Le 8 août 1949, le magazine Life pose la question suivante : " Jackson Pollock : Est-il le plus grand peintre vivant des États-Unis ?" avec une photo de l'artiste adossé à l'une de ses peintures au goutte à goutte.

Le 8 août 1949, le magazine Life pose la question suivante : " Jackson Pollock : Est-il le plus grand peintre vivant des États-Unis ?" avec une photo de l'artiste adossé à l'une de ses peintures au goutte à goutte.

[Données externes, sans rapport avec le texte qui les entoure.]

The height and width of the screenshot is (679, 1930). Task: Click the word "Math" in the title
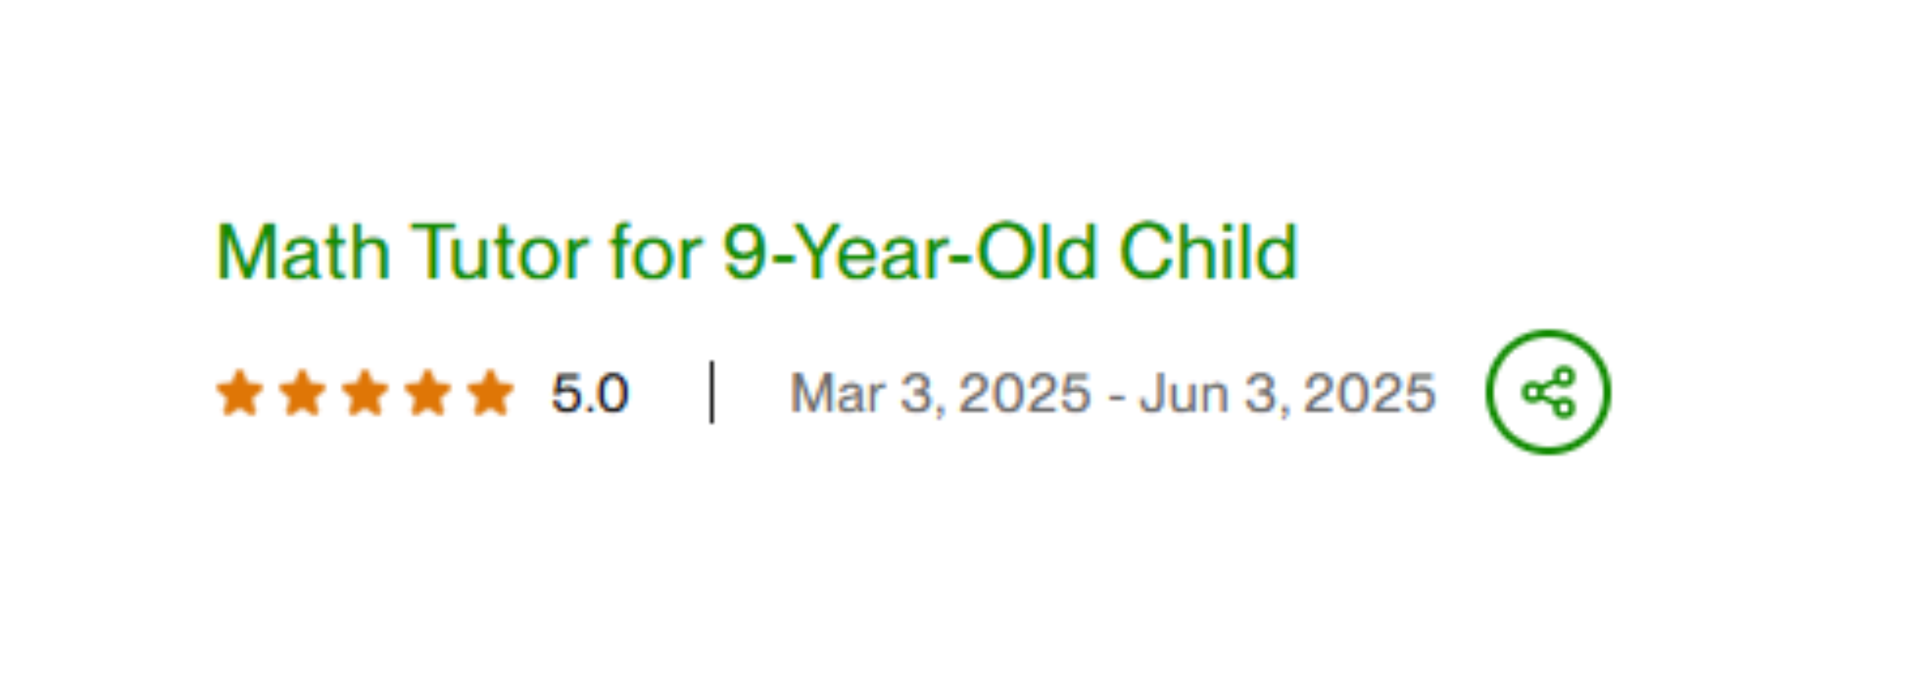pyautogui.click(x=303, y=252)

Les jeunes artistes qui ont suivi l'évolution de cette génération étaient moins convaincus par les artistes dont on disait qu'ils présentaient une expression sublime après l'autre, souvent en série, et ils se sont lassés de leurs postures d'héroïsme. Les artistes homosexuels, tels que Jasper Johns, Robert Rauschenberg, Andy Warhol et Ellsworth Kelly, se sentent également peu d'affinités avec les styles et la rhétorique machistes de l'école de New York. Certains, comme Johns, ont beaucoup appris des expressionnistes abstraits et ont poussé leur intérêt pour le geste autographique dans de nouvelles directions, introduisant des qualités d'ironie, d'ambiguïté et de réticence que l'ancienne génération n'aurait jamais pu tolérer. D'autres, comme Warhol, étaient trop fascinés par la culture pop de la rue pour avoir beaucoup en commun avec les nobles ambitions des buveurs invétérés tels que Pollock et de Kooning.

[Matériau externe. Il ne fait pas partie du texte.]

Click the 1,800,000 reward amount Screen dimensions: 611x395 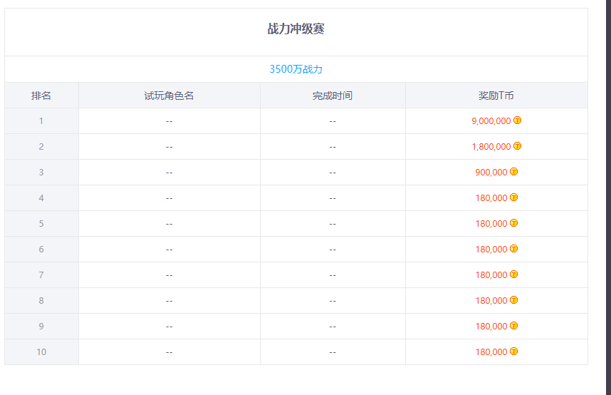[491, 147]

À la fin des années 1950, l'expressionnisme abstrait avait entièrement perdu sa place au centre du débat critique et une nouvelle génération était sur le point de connaître le succès. Pourtant, l'héritage du mouvement devait être considérable. Allan Kaprow l'a pressenti dès 1958, lorsqu'il a écrit un article pour ART News intitulé "Quel est l'héritage de Jackson Pollock ?" Sa réponse allait au-delà de la peinture, et l'influence de Pollock s'est certainement fait sentir dans des domaines où la performance avait un rôle à jouer : il allait être important pour le mouvement japonais Gutai ainsi que pour les Actionnistes viennois. Mais l'influence du mouvement dans son ensemble continuera à être ressentie par les peintres qui mûriront au cours des décennies suivantes. Il a été important pour des artistes comme Dorothea Rockburne, Pat Steir, Susan Rothenberg et Jack Whitten dans les années 1970. Sa rhétorique - sinon son exemple direct - sera importante pour de nombreux néo-expressionnistes dans les années 1980, comme Julian Schnabel et Jean-Michel Basquiat. Et dans les années 1990, elle a de nouveau servi d'exemple à des peintres tels que Cecily Brown. Les thèmes et les concepts qui ont inspiré l'expressionnisme abstrait ont peut-être perdu leur pouvoir d'attraction sur les jeunes artistes, mais les réalisations du mouvement continuent de leur fournir des critères d'évaluation.

En 2016, les dames du mouvement ont enfin reçu leur dû lorsque le Denver Art Museum a compilé l'exposition itinérante Women of Abstraction. C'était la première reconnaissance organisée majeure de plus de cinquante pièces importantes vues ensemble comme un tout cohérent.